Time series of custom index and masking#


Short description

This notebook expands on the previous example, creating a custom water or vegetation index, by creating a time series of the index and masking non-target areas.

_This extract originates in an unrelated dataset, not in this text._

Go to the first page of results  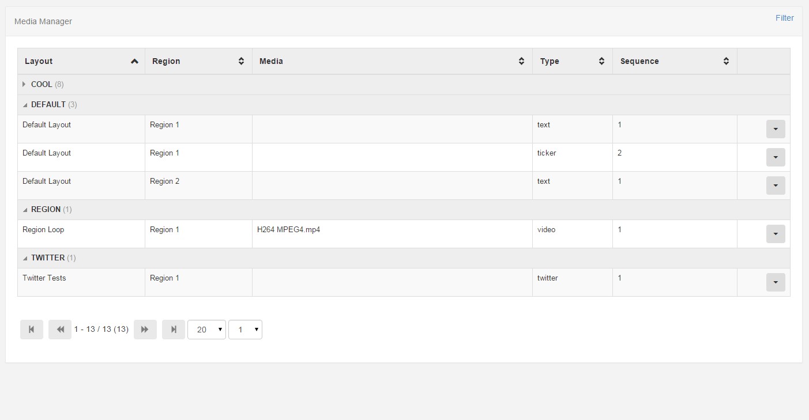32,330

In this notebook, you will search for, select, and obtain Sentinel-2 data over a time period. We want the selected data needs to be cloud-free in order to better analyze the index. Custom indices can then be calculated over the area. A mask only over areas with specific classifications (water for water indices, vegetation for vegetation indices) will be applied and the resulting data plotted. This example examines several water quality indices over a period of one year.


1 - Import spacesense object(s) and other dependencies#

[1]:
from spacesense import Client
import matplotlib.pyplot as plt
import numpy as np
import json

import os
if "SS_API_KEY" not in os.environ:
    from getpass import getpass
    api_key = getpass('Enter your api key : ')
    os.environ["SS_API_KEY"] = api_key

2 - Define AOI and output options#

The GeoJSON of this AOI, containing a small portion of Lake Matano and coastline in Indonesia, can be downloaded here

[2]:
# Define the AOI
with open("../resources/aois/lake_matano.geojson", mode="r") as file:
    aoi = json.load(file)

# Get an instance of the SpaceSense Client object
client = Client(id="s2_custom_index_ts_mask")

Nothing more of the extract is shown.